_Records shown:_

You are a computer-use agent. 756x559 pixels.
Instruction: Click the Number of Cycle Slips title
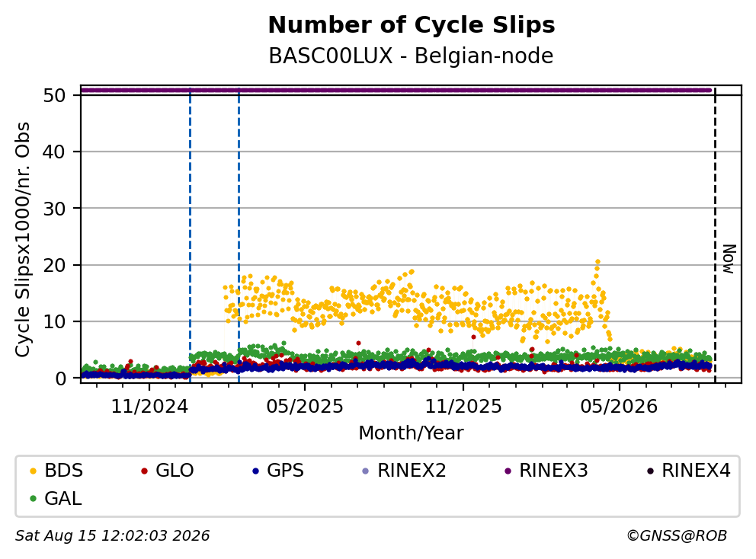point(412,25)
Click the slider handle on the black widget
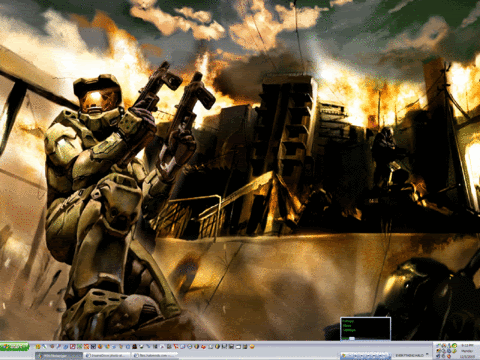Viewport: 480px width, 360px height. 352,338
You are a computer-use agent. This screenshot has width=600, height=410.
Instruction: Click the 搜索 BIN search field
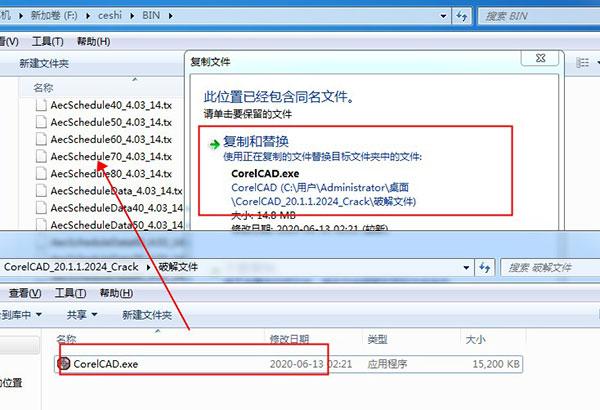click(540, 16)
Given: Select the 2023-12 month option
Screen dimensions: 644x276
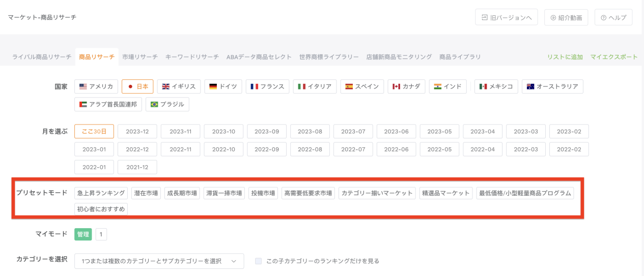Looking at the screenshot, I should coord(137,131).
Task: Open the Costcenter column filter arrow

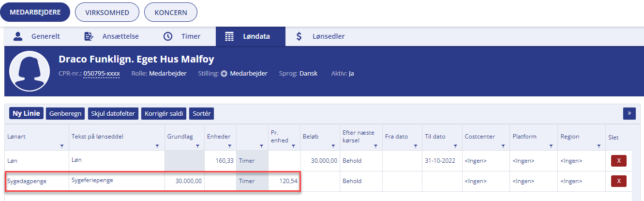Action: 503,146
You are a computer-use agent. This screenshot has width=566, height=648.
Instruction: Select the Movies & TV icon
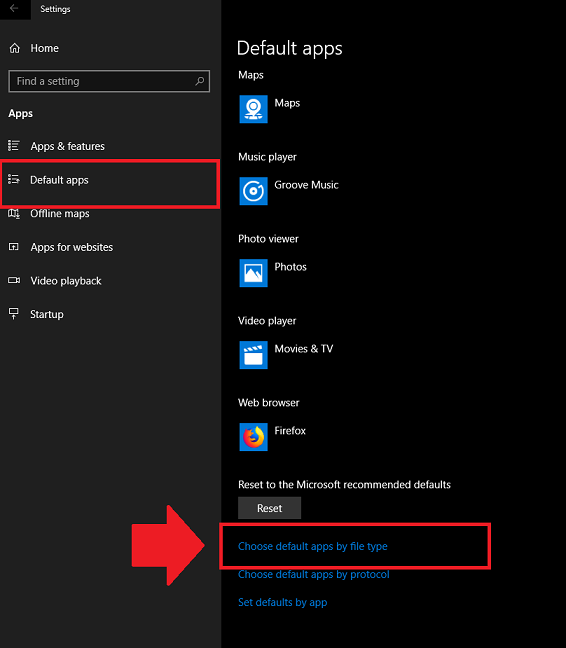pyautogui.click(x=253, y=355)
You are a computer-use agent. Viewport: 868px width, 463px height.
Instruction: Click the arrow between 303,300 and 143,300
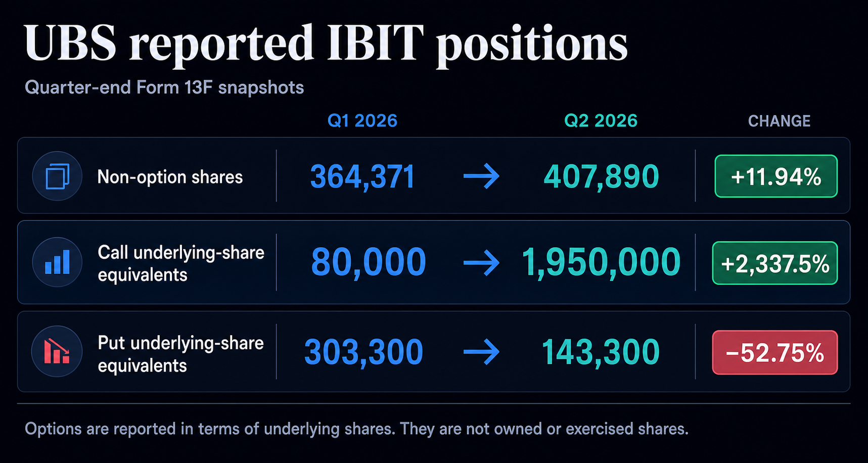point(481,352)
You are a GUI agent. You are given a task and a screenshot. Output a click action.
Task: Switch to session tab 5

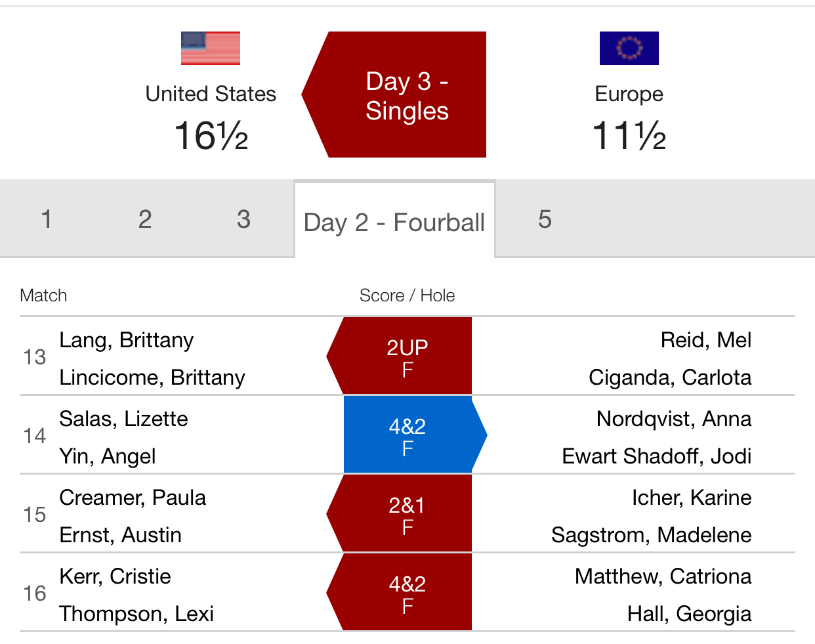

_Exercise objective:_ Omit all pictures, and repeat exactly the lines from the line containing "Instruction: Click the arrow" through the end of the data.

_Output below:_
Instruction: Click the arrow between 303,300 and 143,300
point(481,352)
You are a GUI agent. You are given a task and a screenshot. Output a click action.
Task: Switch to session tab 5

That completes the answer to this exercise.